As 2009 dawned, the auction houses had very different priorities. Overnight they went from eyeing fatter profits through guarantees to contemplating what it would take to survive as enterprises. Art auctions Sotheby’s, Christie’s and Phillips’ main business but they’re also the most powerful form of marketing for those businesses. In 2009, all three houses pushed toward private sales but they still needed to have art works to auction. Auctions create market information and confidence.
The solution was to shift toward third-party guarantees or irrevocable bids. The auction houses neither had the appetite nor the balance sheets to provide direct guarantees in the post-credit crisis world. Over time, the art market came back bigger and better than anyone could have imagined in early 2009. But guarantees remained primarily off-balance-sheet arrangements. In other words, the primary goal of using third-party guarantees was to populate sales.
Direct guarantees sought to super-charge the buyer’s premium with additional revenue; third-party guarantees seek to preserve revenue by giving up a portion of that premium. Each has a different business function and cost for the auction house. They just happen to share the term guarantee.
The shift from direct guarantees to third-party guarantees was a fundamental one in the auction business. It has lasted for eight years. Even late in this period, the use of a direct guarantee on an individual work is uncommon and usually precedes the introduction of a third-party guarantee to replace it.
Going back to Artnet’s claim that guarantees disappear during the fallow periods and return when reckless spirits abound, it’s not too hard to see from the auction house’s behavior that the opposite is true. Direct guarantees were dominant during the market euphoria phase before 2008; third-party guarantees have prevailed since. And, as pointed out above, third-party guarantees have declined in 2017.
Or, it should be pointed out, there has been an increased use of third-party guarantees not as inducements to consign but as backstops to manage sale results. Sotheby’s made a point to say their November Contemporary Evening sale was the third in a row to reach a 90% sell-through rate. One of the ways the auction house does that is by taking last-minute third-party guarantees.

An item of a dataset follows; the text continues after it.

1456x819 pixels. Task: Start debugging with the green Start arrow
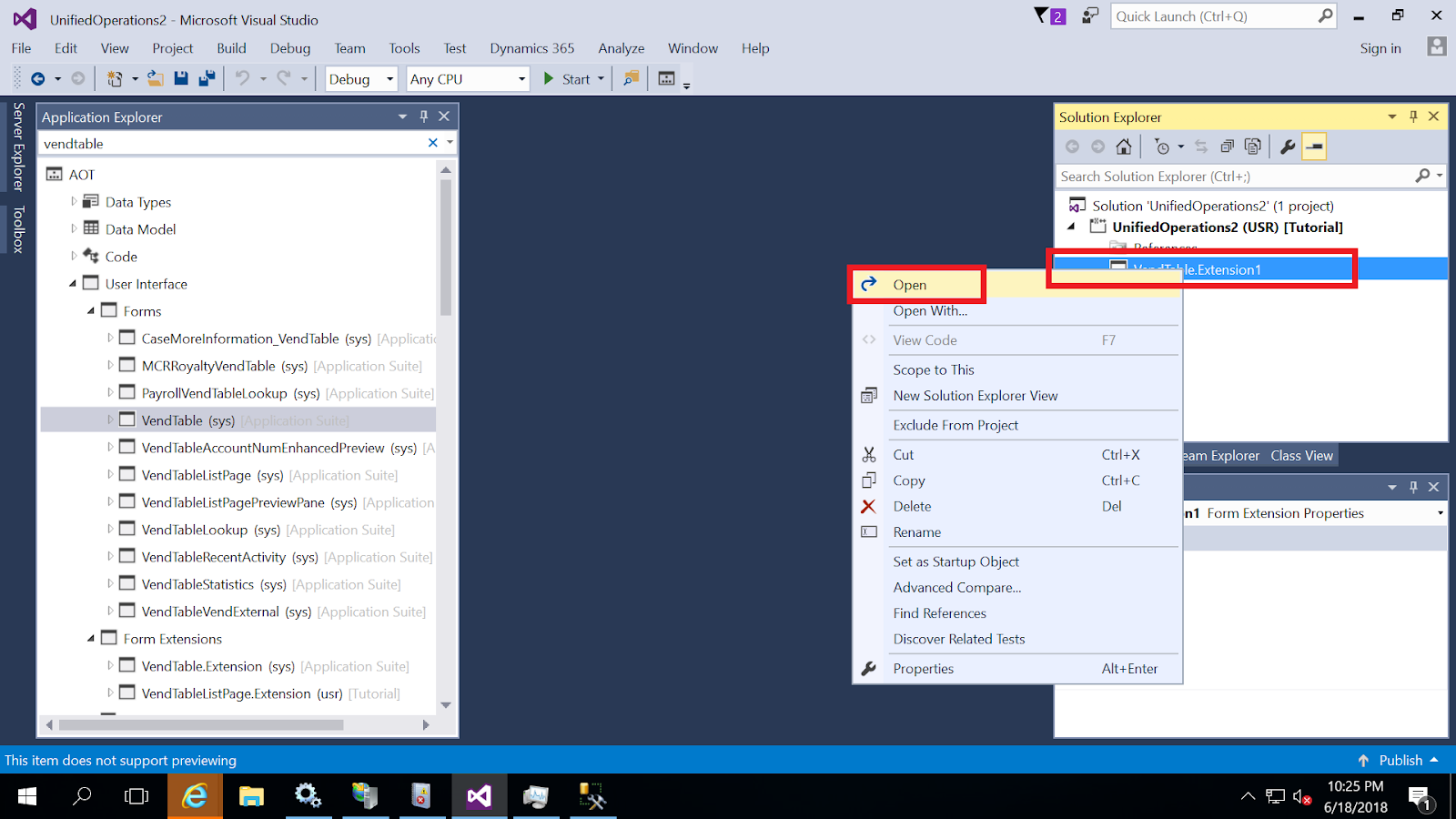point(548,78)
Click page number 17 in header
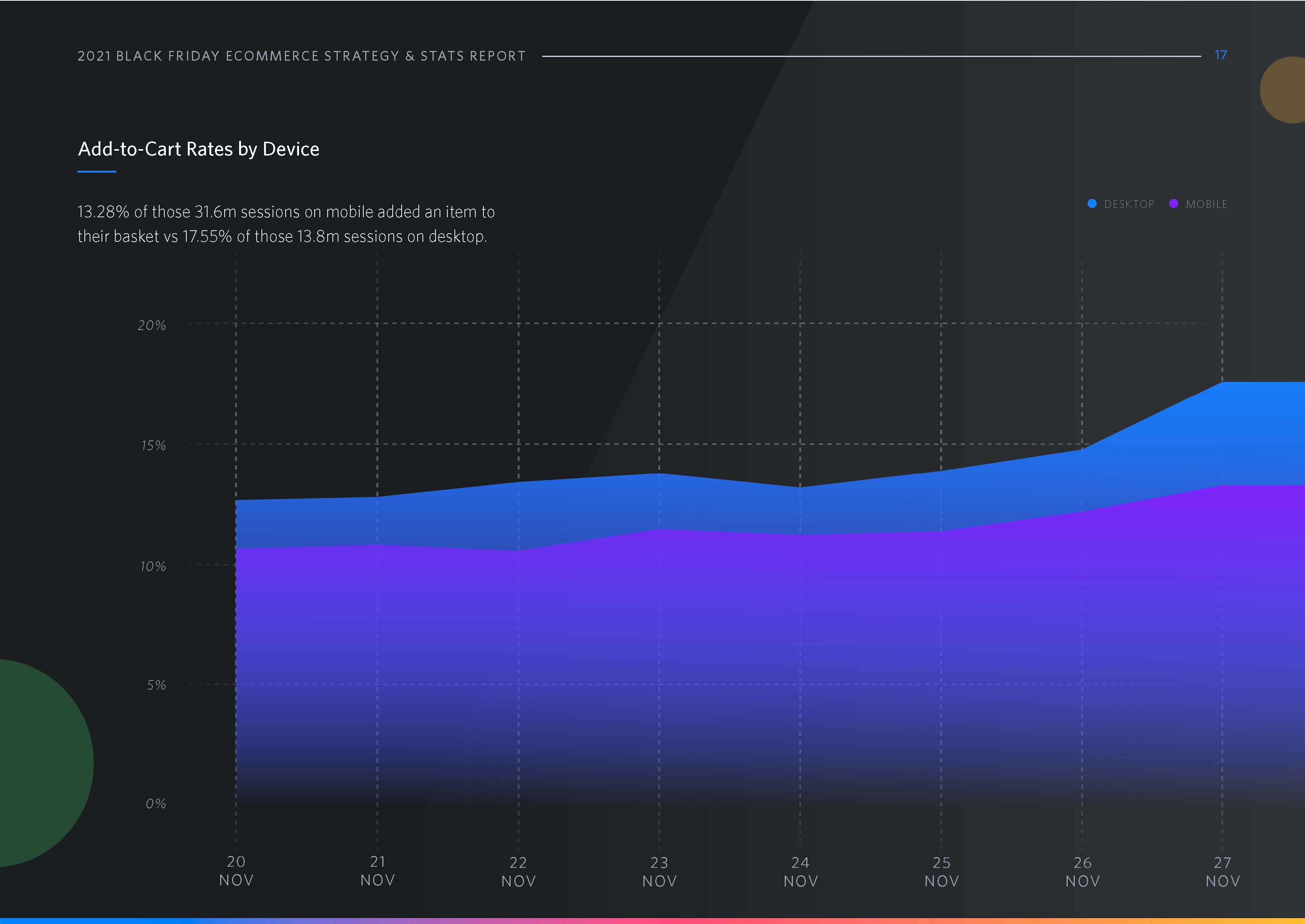The image size is (1305, 924). [1220, 55]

In the current market, excepting the Rockefeller sale, there are no indicators that would predict an “acceleration” of the use of guarantees. Competitive pressures might keep them at levels we’ve seen over the last 3-5 years. Though there is every reason to believe that non-discretionary sellers may see it to their greater advantage to enter the market without those kinds of protections preferring to be paid for taking the risk.